_Passage to read_
This picture has not been photoshopped. Many people don't realize that grapes from vineyards in Santa Barbara County and many parts of California are mostly picked in the late evening or early morning. John Hilliard, owner and winemaker, from Hilliard Bruce helps us understand why. You can also follow John's daily harvest updates on Twitter and the entire Santa Barbara County harvest on Facebook, Twitter, and Instagram using #sbcharvest.
This picture appears to be taken at night. What day and time was this photo taken?
This picture was taken at 9pm Sept 7, as we started harvesting Pinot noir. The crew kept picking until 5am. Ouch! 12 Tons. Thank you Juve, Augustine and the crew.
This is our special Block 2, which whispers namaste (in Hindu) to the sun each morning from it's hillside repose. Vineyards really do that in Santa Barbara.
Why do you pick at night or early morning?
The grapes sleep in the fifty degree Sta. Rita Hills night - that protective natural refrigeration protects them through the winemaking process. Grapes come with friends too (native yeasts and bacteria) and keeping those guys chilled prevents off flavors.
Hilliard Bruce is a new producer in Santa Barbara County. Why did you choose Santa Barbara County and the Sta. Rita Hills specifically?

_Available data_
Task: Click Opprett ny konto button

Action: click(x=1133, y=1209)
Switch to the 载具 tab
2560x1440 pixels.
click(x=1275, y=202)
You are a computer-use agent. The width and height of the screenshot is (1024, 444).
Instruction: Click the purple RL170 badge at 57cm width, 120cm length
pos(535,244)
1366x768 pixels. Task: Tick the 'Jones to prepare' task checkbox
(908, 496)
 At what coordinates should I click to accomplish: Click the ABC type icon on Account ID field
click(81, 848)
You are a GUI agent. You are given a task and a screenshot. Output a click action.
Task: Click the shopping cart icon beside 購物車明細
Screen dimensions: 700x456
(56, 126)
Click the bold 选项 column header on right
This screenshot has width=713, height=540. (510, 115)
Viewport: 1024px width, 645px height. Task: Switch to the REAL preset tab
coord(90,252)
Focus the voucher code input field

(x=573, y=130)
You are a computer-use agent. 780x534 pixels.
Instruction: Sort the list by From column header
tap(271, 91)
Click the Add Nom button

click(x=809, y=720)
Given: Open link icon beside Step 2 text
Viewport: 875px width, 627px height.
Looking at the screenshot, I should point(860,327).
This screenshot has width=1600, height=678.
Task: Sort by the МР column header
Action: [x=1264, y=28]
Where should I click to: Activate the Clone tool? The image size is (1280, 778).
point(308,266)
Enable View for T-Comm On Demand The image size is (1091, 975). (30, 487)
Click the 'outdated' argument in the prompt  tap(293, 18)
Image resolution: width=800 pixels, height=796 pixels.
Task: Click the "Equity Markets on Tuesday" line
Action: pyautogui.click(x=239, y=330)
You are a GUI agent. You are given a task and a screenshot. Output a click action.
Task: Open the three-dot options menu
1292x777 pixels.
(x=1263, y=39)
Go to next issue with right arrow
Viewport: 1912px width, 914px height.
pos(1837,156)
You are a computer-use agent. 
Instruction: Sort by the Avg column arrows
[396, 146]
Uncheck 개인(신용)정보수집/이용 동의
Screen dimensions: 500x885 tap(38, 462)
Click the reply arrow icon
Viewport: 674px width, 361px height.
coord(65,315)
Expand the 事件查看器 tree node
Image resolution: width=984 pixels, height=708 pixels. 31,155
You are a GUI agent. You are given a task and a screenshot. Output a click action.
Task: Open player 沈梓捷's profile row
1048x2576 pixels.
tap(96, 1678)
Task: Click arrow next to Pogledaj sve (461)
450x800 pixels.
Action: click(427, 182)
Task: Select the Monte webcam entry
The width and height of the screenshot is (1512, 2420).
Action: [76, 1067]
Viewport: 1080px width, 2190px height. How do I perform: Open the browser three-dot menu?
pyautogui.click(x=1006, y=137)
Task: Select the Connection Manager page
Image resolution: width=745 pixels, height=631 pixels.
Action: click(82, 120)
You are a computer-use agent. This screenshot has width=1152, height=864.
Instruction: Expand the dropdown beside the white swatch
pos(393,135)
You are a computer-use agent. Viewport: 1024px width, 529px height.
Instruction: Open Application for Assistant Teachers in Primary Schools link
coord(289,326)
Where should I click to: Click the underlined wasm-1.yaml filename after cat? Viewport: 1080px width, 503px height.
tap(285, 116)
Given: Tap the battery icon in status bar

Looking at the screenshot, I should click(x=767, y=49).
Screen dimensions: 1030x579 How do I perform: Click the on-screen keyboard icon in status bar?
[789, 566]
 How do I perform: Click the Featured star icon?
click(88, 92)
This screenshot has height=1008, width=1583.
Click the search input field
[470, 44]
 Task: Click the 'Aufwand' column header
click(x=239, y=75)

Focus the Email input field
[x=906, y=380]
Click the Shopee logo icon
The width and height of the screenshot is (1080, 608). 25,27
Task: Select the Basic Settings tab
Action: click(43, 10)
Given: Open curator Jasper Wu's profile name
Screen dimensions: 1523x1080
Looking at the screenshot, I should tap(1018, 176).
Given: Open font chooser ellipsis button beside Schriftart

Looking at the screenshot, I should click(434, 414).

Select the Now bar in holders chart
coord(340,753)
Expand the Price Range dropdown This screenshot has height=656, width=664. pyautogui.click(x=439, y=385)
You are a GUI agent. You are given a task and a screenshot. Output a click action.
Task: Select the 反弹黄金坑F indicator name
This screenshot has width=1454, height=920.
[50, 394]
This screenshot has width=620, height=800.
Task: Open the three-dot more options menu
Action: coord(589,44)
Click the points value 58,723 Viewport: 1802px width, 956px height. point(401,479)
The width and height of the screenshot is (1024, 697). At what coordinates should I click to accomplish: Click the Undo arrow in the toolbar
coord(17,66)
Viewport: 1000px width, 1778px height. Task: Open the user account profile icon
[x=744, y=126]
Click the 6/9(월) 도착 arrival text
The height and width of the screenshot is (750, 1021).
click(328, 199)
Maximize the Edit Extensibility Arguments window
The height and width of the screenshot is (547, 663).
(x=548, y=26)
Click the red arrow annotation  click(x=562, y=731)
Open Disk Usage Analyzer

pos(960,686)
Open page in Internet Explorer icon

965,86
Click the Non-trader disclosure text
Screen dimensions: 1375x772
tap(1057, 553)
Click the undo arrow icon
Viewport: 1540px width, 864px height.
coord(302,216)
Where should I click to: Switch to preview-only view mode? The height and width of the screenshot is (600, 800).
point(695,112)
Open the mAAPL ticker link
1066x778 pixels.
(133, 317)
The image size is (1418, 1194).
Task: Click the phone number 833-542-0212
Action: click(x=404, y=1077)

_Apply what you read_
[1] Return the text of the Hilliard Bruce interview word for word, starting with "Why do you pick" and going on through "prevents off flavors.".
[2] Answer these questions using the Hilliard Bruce interview:
(a) Until what time did the crew keep picking the Pinot noir?
(b) How cold is the Sta. Rita Hills night where the grapes sleep?
(c) What hashtag can readers use to follow the entire Santa Barbara County harvest?

_Responses_
[1]
Why do you pick at night or early morning?
The grapes sleep in the fifty degree Sta. Rita Hills night - that protective natural refrigeration protects them through the winemaking process. Grapes come with friends too (native yeasts and bacteria) and keeping those guys chilled prevents off flavors.

[2]
(a) 5am
(b) Fifty degrees
(c) #sbcharvest